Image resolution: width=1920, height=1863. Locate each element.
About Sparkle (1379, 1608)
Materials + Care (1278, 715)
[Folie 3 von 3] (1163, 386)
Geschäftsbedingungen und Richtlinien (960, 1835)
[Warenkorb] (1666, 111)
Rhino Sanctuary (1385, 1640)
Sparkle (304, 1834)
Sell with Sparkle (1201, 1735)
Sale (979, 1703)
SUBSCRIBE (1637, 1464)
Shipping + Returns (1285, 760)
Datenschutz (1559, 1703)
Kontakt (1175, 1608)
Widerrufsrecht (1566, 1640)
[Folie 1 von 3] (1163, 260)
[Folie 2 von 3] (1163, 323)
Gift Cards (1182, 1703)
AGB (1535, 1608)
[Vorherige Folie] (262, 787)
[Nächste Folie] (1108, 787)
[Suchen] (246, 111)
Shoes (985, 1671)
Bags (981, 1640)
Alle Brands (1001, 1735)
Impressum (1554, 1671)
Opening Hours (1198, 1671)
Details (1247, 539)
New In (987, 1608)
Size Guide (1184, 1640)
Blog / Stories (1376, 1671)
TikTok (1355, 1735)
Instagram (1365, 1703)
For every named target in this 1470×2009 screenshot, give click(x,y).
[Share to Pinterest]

--------------------

▸ What you should do:
Could you give the records again, exactly as they appear?

▸ Answer to this exercise:
Image resolution: width=1920, height=1863. Locate each element.
About Sparkle (1379, 1608)
Materials + Care (1278, 715)
[Folie 3 von 3] (1163, 386)
Geschäftsbedingungen und Richtlinien (960, 1835)
[Warenkorb] (1666, 111)
Rhino Sanctuary (1385, 1640)
Sparkle (304, 1834)
Sell with Sparkle (1201, 1735)
Sale (979, 1703)
SUBSCRIBE (1637, 1464)
Shipping + Returns (1285, 760)
Datenschutz (1559, 1703)
Kontakt (1175, 1608)
Widerrufsrecht (1566, 1640)
[Folie 1 von 3] (1163, 260)
[Folie 2 von 3] (1163, 323)
Gift Cards (1182, 1703)
AGB (1535, 1608)
[Vorherige Folie] (262, 787)
[Nächste Folie] (1108, 787)
[Suchen] (246, 111)
Shoes (985, 1671)
Bags (981, 1640)
Alle Brands (1001, 1735)
Impressum (1554, 1671)
Opening Hours (1198, 1671)
Details (1247, 539)
New In (987, 1608)
Size Guide (1184, 1640)
Blog / Stories (1376, 1671)
TikTok (1355, 1735)
Instagram (1365, 1703)
For every named target in this 1470×2009 screenshot, give click(x,y).
[Share to Pinterest]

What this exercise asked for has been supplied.